* EXERCISE BRIEF *
Where the records below have a line with "Sports", that line is to be copied.

[Stored entries]
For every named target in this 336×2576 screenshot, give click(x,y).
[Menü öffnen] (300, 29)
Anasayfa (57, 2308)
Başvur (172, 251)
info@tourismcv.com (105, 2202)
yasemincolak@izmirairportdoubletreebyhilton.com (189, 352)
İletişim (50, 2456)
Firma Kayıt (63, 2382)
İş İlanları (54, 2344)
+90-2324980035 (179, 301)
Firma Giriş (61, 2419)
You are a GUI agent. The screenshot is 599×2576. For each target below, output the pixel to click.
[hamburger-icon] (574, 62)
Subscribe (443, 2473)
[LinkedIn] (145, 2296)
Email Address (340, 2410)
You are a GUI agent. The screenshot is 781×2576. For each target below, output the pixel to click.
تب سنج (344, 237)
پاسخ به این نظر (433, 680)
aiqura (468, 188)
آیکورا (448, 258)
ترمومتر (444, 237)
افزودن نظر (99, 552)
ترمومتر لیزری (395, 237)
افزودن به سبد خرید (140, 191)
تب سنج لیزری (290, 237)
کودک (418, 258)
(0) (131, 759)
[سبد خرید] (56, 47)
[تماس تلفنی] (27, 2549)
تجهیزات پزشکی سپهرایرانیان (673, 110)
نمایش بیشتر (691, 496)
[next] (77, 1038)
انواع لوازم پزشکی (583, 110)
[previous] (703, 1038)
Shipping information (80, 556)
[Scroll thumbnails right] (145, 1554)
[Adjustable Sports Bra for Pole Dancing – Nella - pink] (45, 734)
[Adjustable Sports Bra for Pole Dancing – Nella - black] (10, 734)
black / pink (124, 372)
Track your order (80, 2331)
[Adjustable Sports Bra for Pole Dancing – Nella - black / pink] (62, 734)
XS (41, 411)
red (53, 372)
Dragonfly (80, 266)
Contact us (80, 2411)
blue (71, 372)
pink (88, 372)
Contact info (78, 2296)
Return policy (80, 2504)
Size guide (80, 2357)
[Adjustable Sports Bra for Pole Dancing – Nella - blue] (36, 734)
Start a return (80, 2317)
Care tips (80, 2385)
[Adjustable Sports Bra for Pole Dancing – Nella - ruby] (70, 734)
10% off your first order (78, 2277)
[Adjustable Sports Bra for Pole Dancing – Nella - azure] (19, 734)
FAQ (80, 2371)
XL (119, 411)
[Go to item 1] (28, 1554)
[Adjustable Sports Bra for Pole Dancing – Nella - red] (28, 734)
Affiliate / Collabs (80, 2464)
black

* RESPONSE FOR THIS EXERCISE *
[Adjustable Sports Bra for Pole Dancing – Nella - pink] (45, 734)
[Adjustable Sports Bra for Pole Dancing – Nella - black] (10, 734)
[Adjustable Sports Bra for Pole Dancing – Nella - black / pink] (62, 734)
[Adjustable Sports Bra for Pole Dancing – Nella - blue] (36, 734)
[Adjustable Sports Bra for Pole Dancing – Nella - ruby] (70, 734)
[Adjustable Sports Bra for Pole Dancing – Nella - azure] (19, 734)
[Adjustable Sports Bra for Pole Dancing – Nella - red] (28, 734)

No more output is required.